▶ Given instruction: Copy the entries word for word, from the line that contains "Image resolution: width=135" through the end of the entries.

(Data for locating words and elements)
============================================================

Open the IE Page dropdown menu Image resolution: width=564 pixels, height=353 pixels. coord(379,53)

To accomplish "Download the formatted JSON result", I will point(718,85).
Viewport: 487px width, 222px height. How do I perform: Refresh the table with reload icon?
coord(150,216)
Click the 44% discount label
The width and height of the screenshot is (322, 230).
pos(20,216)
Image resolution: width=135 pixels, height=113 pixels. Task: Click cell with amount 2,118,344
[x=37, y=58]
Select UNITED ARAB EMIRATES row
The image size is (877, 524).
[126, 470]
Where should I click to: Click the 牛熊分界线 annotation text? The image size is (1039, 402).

============================================================

▶ Response to this exercise:
Image resolution: width=135 pixels, height=113 pixels. Task: Click cell with amount 2,118,344
[x=37, y=58]
Select UNITED ARAB EMIRATES row
The image size is (877, 524).
[126, 470]
Where should I click to: Click the 牛熊分界线 annotation text? The image size is (1039, 402).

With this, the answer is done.